O contrato foi firmado com as empresas Splice Indústria, Comércio e Serviços Ltda. e Perkons S.A. A previsão era instalar 390 redutores de velocidade em estradas do interior fluminense.
A medida foi determinada pelo conselheiro Christiano Lacerda Ghuerren, após análise técnica apontar indícios de sobrepreço e possíveis falhas que podem ter afetado a competitividade da licitação.
Entre os pontos citados pelo TCE-RJ estão propostas com valores próximos ao orçamento estimado, descontos considerados pouco relevantes durante a disputa e diferenças muito pequenas entre os preços apresentados pelas concorrentes.
Em um dos lotes avaliados, o Tribunal identificou diferença de apenas um centavo entre a proposta vencedora e a segunda colocada. Para a área técnica, esse cenário pode indicar uma redução apenas formal no valor, sem a disputa esperada em uma concorrência pública.

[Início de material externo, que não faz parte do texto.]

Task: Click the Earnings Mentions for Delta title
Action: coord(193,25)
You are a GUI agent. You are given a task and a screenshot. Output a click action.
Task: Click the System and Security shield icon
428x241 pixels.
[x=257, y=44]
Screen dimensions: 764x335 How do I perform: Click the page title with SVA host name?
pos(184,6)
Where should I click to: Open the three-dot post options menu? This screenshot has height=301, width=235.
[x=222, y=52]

A decisão também menciona que o DER-RJ já teria conhecimento de valores menores em contratações recentes para serviços semelhantes. Segundo o entendimento do conselheiro, esses preços anteriores deveriam ter sido considerados na definição do orçamento da licitação.

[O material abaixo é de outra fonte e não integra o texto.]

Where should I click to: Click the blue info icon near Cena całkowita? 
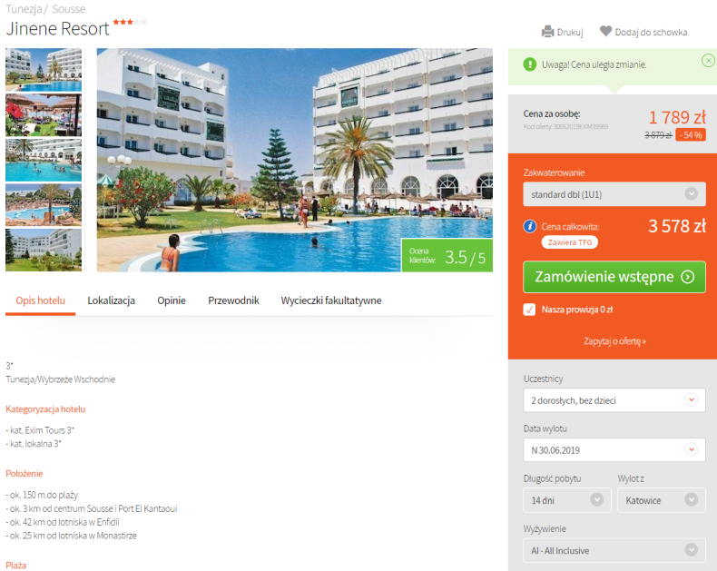530,226
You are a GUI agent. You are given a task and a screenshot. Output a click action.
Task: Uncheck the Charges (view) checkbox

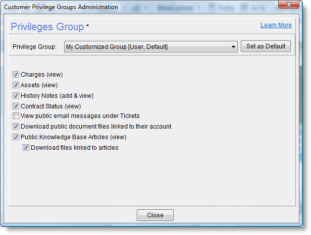coord(16,75)
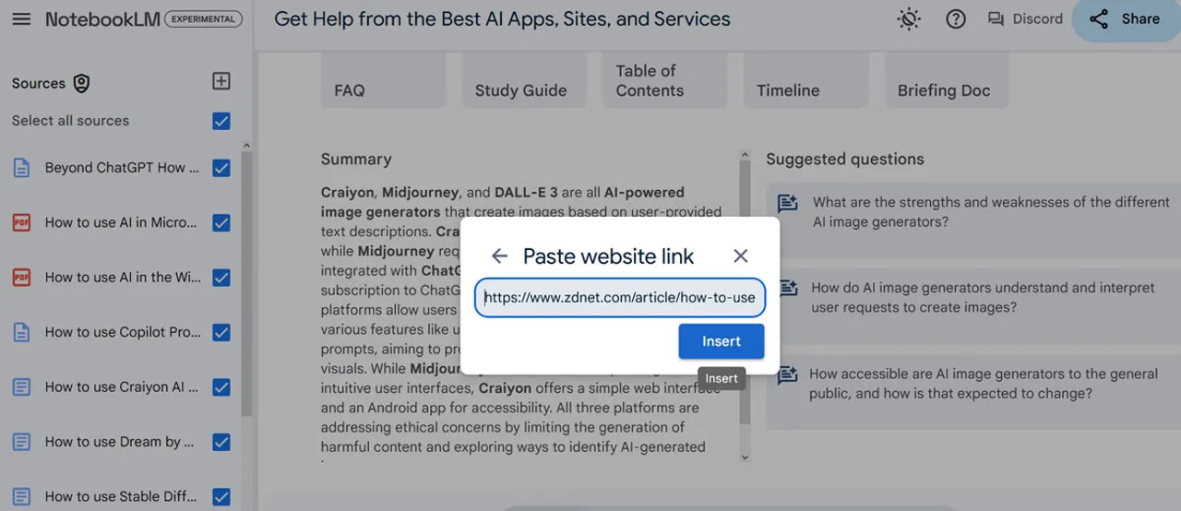Viewport: 1181px width, 511px height.
Task: Click the Sources shield icon
Action: click(x=82, y=83)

O Tribunal apontou ainda possíveis irregularidades na composição do valor estimado do certame, o que poderia ter prejudicado a obtenção da proposta mais vantajosa para a administração pública.
O caso chegou ao TCE-RJ após denúncia apresentada pelo deputado estadual Vitor Júnior (PDT). O parlamentar questionou os valores do contrato e apontou suspeitas de formação de cartel.
O DER-RJ terá 15 dias para apresentar explicações ao Tribunal sobre os itens levantados na decisão.
Em nota, o departamento informou que analisa os termos da determinação e que prestará os esclarecimentos no processo. O órgão também afirmou que respeitará as decisões do TCE-RJ e reiterou compromisso com legalidade, transparência e segurança viária.
A Perkons declarou que ainda não havia sido notificada oficialmente sobre o caso. A Splice não apresentou retorno.